Not a one-size-fits-all solution

Although these factors argue strongly in favor of getting coverage, there are limitations, especially for the wealthy.

For example, it’s not certain you will ever need long-term care in your advanced years. You might be better off self-funding any potential care costs. By saving or investing for potential care needs, you can avoid paying premiums for coverage you may never use.

By getting an LTC policy, you forgo the benefits of investing those premiums elsewhere, losing out on investment returns that could be greater than the cost of future care itself, especially if one’s health remains robust into old age.
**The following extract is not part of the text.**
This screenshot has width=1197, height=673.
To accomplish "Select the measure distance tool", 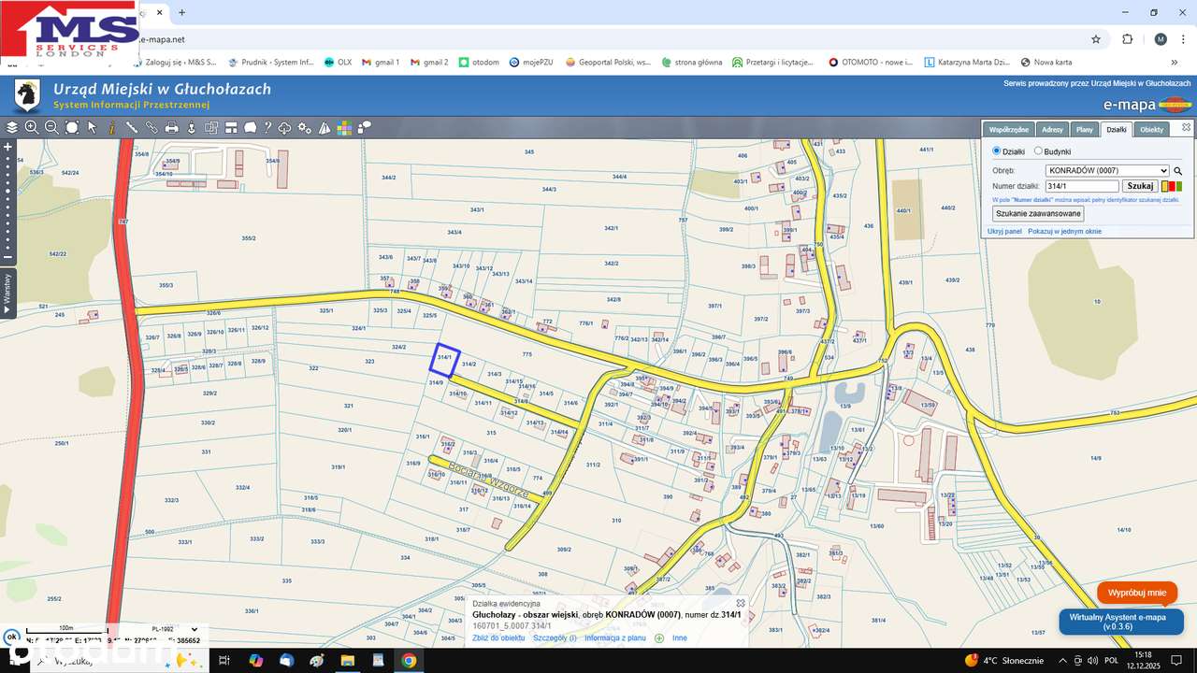I will [131, 127].
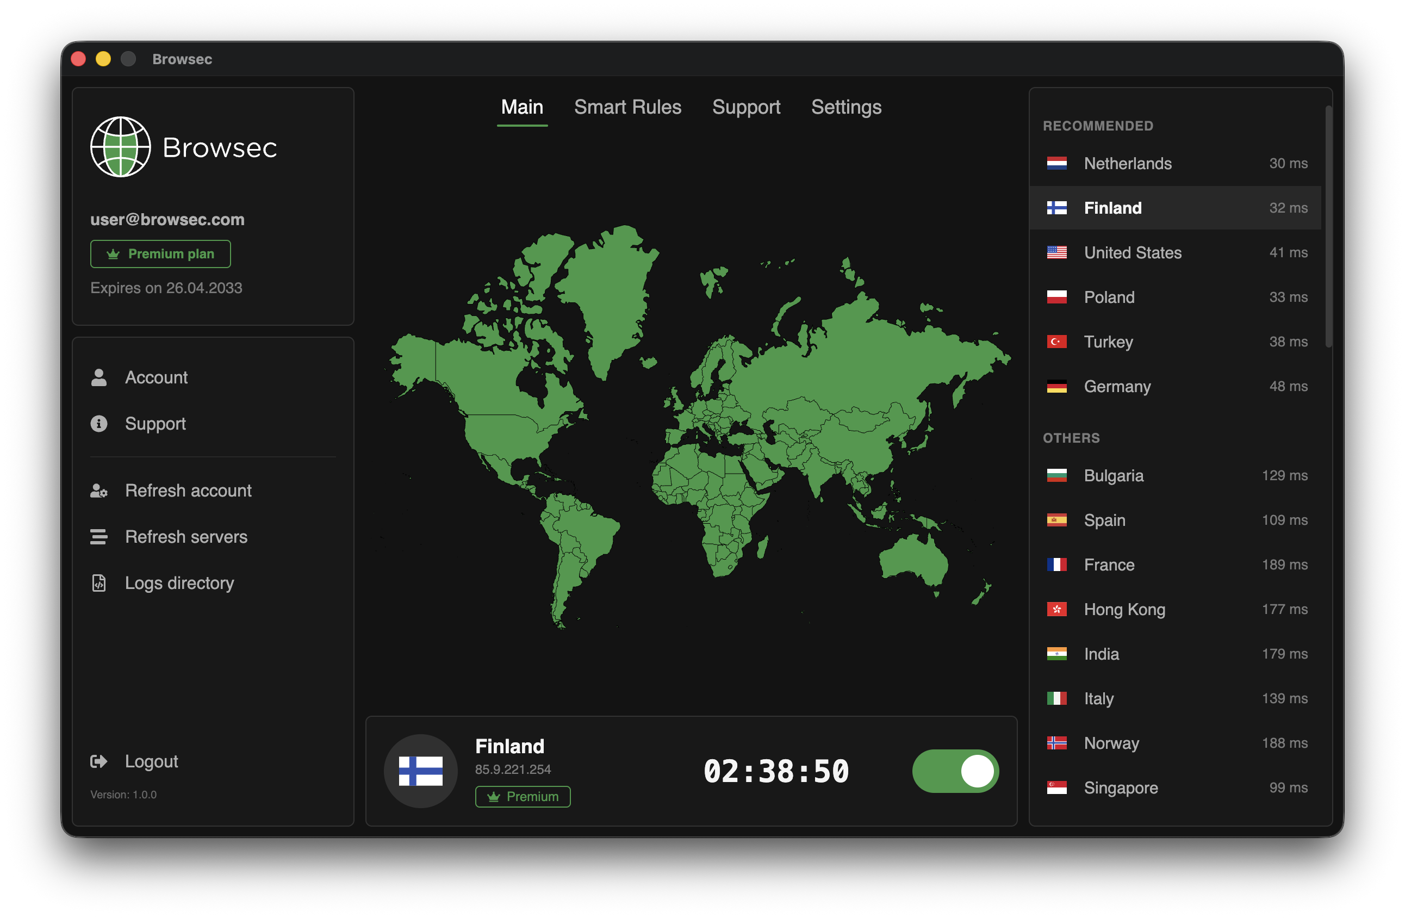Click the Support info icon in the sidebar

click(99, 423)
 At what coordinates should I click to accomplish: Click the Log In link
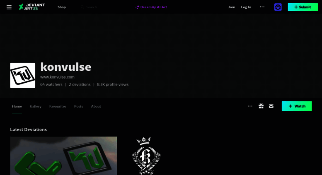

There are also alternatives available for the wealthy, such as hybrid policies that offer both life insurance and an LTC component. They provide long-term care if needed, but convert to a death benefit if not, thereby offering flexibility and potentially better use of funds.

Key takeaway

For a youthful multi-millionaire, LTC insurance isn’t strictly “essential” in the sense that they might have the means to self-fund care. However, it can be crucial for strategic reasons like estate preservation, tax advantages, ensuring quality of care, and managing financial risks associated with health uncertainties. 

The decision should be made after consulting with financial advisors, considering one’s health risk profile, family history, and broader financial and personal goals. 

If the peace of mind from insurance outweighs the cost of premiums, and if maintaining control over how care is managed is important, then LTC insurance could indeed be a wise investment.